Exercise data:
=== Begin Enclosure ===

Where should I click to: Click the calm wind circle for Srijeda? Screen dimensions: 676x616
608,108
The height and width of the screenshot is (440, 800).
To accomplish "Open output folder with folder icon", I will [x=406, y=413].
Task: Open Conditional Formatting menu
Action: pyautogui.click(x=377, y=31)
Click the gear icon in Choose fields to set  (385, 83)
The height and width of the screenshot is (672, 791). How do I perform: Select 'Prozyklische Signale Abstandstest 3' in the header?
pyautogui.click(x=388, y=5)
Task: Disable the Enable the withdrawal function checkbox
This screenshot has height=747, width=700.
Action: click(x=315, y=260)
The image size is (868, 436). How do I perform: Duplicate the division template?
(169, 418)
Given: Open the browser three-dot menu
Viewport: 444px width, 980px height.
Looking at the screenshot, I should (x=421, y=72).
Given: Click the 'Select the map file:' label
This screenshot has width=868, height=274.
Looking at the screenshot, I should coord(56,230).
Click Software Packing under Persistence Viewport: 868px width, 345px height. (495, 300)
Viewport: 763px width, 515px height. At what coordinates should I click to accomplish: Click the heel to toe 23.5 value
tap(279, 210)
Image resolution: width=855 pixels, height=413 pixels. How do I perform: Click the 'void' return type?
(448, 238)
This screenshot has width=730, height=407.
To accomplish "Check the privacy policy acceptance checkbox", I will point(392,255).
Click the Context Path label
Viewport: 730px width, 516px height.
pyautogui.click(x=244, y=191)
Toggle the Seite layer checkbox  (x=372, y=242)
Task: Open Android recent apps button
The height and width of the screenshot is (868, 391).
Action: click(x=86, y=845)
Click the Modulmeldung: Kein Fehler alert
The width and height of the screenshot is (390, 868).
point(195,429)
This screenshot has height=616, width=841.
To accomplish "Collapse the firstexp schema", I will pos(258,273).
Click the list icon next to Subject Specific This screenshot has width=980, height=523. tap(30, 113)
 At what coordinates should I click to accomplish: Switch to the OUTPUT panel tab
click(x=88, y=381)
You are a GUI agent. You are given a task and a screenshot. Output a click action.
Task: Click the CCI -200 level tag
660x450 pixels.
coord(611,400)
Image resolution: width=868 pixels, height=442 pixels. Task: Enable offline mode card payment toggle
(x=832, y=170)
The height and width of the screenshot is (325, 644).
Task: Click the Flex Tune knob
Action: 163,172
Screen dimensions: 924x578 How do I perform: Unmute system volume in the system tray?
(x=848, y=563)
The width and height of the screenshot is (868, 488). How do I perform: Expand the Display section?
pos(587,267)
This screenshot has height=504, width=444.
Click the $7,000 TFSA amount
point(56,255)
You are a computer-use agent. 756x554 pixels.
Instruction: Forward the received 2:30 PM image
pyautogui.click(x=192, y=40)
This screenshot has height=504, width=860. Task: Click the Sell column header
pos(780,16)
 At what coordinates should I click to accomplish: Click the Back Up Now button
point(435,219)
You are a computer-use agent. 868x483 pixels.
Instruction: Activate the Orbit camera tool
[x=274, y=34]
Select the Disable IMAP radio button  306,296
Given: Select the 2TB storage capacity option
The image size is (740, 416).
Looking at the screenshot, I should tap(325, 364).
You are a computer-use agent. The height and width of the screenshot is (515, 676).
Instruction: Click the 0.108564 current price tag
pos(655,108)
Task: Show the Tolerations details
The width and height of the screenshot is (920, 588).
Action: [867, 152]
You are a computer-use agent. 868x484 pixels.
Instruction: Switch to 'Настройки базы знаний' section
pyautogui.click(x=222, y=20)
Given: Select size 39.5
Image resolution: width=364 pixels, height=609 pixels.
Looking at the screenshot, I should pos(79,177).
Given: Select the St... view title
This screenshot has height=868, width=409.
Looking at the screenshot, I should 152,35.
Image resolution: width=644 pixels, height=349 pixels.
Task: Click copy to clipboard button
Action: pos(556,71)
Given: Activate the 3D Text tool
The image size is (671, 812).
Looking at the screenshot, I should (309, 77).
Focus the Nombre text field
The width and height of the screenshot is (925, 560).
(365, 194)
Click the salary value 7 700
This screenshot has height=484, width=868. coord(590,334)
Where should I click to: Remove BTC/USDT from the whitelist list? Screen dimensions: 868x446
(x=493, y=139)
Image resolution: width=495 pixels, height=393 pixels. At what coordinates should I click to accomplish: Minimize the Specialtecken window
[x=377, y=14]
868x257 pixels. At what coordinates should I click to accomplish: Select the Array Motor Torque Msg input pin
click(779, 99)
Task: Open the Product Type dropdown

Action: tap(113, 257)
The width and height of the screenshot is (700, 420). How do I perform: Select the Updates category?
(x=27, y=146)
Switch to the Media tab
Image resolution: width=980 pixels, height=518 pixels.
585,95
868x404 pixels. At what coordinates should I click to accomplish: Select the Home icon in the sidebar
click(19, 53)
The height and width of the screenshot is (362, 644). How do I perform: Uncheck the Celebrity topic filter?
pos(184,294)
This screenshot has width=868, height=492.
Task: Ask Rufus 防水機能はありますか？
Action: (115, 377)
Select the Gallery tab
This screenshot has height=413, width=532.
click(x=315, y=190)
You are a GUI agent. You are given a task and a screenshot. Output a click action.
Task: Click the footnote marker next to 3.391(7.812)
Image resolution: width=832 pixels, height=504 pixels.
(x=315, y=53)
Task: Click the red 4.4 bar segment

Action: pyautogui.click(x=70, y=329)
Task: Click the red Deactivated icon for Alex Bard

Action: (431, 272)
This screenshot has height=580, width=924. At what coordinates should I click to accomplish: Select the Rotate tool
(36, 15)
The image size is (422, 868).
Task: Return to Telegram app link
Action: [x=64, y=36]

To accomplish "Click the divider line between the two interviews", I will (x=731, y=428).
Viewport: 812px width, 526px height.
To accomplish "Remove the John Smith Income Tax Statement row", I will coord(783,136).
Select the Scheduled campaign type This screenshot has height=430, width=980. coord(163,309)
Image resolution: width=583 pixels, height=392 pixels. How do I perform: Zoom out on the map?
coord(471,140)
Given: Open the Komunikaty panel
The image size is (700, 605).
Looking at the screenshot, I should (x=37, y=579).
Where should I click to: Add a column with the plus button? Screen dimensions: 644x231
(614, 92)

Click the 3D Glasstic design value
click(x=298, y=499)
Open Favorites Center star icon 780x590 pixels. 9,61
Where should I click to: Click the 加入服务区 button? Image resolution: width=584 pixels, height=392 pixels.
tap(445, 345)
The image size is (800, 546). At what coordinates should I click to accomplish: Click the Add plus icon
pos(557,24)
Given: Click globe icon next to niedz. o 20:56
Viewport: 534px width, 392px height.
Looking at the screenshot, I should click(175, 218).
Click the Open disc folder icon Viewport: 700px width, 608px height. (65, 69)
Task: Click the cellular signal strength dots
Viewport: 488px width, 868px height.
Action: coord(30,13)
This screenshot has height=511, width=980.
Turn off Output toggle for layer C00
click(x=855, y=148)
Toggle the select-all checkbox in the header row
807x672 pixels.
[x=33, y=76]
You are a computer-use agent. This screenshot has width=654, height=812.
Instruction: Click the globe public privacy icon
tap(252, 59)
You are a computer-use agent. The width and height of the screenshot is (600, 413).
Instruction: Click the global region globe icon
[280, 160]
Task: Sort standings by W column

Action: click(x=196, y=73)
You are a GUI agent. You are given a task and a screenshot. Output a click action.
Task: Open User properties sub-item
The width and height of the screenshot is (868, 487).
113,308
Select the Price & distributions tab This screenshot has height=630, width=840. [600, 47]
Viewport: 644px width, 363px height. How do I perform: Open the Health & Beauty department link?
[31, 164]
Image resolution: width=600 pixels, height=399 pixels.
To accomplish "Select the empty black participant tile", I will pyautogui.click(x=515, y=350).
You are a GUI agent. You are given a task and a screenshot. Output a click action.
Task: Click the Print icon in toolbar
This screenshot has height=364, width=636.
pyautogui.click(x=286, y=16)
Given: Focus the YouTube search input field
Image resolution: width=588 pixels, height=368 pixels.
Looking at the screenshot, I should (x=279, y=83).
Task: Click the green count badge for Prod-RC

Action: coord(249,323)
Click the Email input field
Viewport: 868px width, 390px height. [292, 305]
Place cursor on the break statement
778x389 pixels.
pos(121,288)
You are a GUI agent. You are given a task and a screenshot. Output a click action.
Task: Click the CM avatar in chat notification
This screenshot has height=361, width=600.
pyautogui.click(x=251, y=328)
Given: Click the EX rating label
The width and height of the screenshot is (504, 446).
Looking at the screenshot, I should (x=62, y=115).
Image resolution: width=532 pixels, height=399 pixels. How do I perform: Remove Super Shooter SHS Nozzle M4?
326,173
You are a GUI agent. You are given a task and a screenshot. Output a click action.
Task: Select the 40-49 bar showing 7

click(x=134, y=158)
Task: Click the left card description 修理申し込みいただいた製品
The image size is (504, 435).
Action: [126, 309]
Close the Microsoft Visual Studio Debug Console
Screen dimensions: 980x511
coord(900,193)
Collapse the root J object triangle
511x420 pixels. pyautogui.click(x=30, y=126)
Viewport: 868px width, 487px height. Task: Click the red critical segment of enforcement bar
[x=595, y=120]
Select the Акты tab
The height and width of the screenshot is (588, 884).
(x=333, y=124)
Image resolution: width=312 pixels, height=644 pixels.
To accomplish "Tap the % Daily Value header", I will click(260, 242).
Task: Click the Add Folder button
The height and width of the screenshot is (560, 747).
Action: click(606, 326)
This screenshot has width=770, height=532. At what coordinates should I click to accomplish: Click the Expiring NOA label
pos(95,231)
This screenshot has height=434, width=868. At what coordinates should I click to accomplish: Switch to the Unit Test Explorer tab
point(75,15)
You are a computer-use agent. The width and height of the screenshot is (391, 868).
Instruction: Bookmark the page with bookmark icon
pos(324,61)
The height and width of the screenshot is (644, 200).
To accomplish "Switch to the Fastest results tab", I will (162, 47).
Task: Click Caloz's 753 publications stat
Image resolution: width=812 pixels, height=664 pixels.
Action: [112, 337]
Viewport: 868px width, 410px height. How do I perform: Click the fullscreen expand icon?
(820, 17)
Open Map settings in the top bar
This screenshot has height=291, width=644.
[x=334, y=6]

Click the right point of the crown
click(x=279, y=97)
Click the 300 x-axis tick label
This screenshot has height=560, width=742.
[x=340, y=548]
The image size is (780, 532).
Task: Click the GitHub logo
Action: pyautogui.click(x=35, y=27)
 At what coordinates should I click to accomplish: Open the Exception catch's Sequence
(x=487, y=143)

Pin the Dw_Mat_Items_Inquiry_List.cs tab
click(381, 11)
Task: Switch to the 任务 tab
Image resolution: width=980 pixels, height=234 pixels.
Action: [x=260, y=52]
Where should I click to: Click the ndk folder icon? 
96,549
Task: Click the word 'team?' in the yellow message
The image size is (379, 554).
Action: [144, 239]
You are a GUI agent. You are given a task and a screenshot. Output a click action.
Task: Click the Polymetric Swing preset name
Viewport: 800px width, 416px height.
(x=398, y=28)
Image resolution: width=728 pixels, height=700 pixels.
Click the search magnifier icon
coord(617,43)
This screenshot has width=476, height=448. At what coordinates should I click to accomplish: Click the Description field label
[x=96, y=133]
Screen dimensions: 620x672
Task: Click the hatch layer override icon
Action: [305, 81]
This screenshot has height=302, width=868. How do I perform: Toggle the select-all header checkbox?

=== End Enclosure ===

Task directions:
Count, in the listing, each line that holds the string "Focus", then give the count and nothing else.

Your response:
2